An outline of the several seasonal adjustment procedures used at the National Statistical Offices of the European Union is given in Fischer (1995). Although this document might look outdated it still contains interesting comparisons among several methods used in different national institutes in Europe. This document emphasizes advantages of TRAMO-SEATS and X-12-ARIMA over the comparing methods DAINTIES, BV4, SABL, X-11 UK version and X-11-ARIMA. Note that some of the methods described in the document are no longer in use.

Since the time of publication of the mentioned document several new methods for seasonal adjustment have been proposed in the available literature. These methods arise because of the need to deal with some issues that ARIMA-model based methodologies have difficulty tackling. Real time signal extraction is one such methodology based on the Direct Filter Approach (Wildy, 2008), implemented in the R-package signal extraction (R Development Core Team, 2012) created by the same author. The author claims that this method has certain advantages over the ARIMA-model based methods with respect to the turning-point detection and other relevant timing issues.

Non-parametric methods such as STL allegedly generate robust estimates of the time series components not distorted by aberrant observations (outliers). See Cleveland (1990) and R-package STL for more details (R Development Core Team, 2012). Although robust to outliers, the STL-method has some disadvantages in official statistics. This procedure does not have full functionality needed to produce seasonally adjusted estimates in a way relevant to a government statistical agency. Furthermore, the development of this method seems to be stagnated during recent years.
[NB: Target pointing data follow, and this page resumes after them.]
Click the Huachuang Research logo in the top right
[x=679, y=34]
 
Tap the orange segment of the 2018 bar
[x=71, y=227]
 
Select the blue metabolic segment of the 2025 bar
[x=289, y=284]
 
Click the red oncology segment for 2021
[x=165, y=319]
Bayesian seasonal adjustment, originally proposed by Akaike (1980), has been developed and implemented in several software-platforms, such as R-package TIMSAC and SAS procedure TSBAYSEA (SAS Institute, 2009). However, such a methodology has not yet attracted attention of the national statistical institutes, due to its complexity and the required theoretical background necessary to deal with the Bayesian framework.
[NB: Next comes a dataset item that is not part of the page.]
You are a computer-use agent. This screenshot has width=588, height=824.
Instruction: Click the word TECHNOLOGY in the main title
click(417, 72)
One of the alternative modelling frameworks, the STS -models, is recommended as a substitute to the two main methods in the ESS (European Statistical System) guidelines on seasonal adjustment (Eurostat , 2009), if certain conditions are satisfied. The use of some other alternative methods falls under the category "to be avoided".

The ESS guidelines on seasonal adjustment aim to achieve harmonisation of the member state’s national practices by promoting the idea of best practices in seasonal adjustment. Although the guidelines work towards a unified framework for seasonal adjustment within the ESS , they are not supposed to put limitations on the use of other methods. Under appropriate circumstances some less conventional models might offer innovative solutions to certain re-occurring problems that the national statistical institutes (NSI ) have to deal with in their daily work with seasonal adjustment.

The main focus of this module is put on description of the decomposition based on ARIMA models, on moving averages and on STS -models, while the other classes of models are not treated. Section 2 is organized as follows. Sections 2.1 and 2.2 describe the two main stages of the seasonal adjustment of a given time series through the most widespread procedures, i.e., TRAMO-SEATS and X-12-ARIMA (X-13-ARIMA-SEATS): the pre-treatment and the decomposition. In particular, section 2.1 deals with the pre-treatment of time series required by both procedures before the decomposition and section 2.2 gives an overview of the decomposition based on moving averages (or ad hoc filters) and ARIMA models. Section 2.3 presents the STS model based approach, highlighting features that make it an appealing tool for seasonal adjustment. Finally, referring to TRAMO-SEATS and X-12-ARIMA, section 2.4 details the seasonal adjustment process of time series, distinguishing and describing eight steps.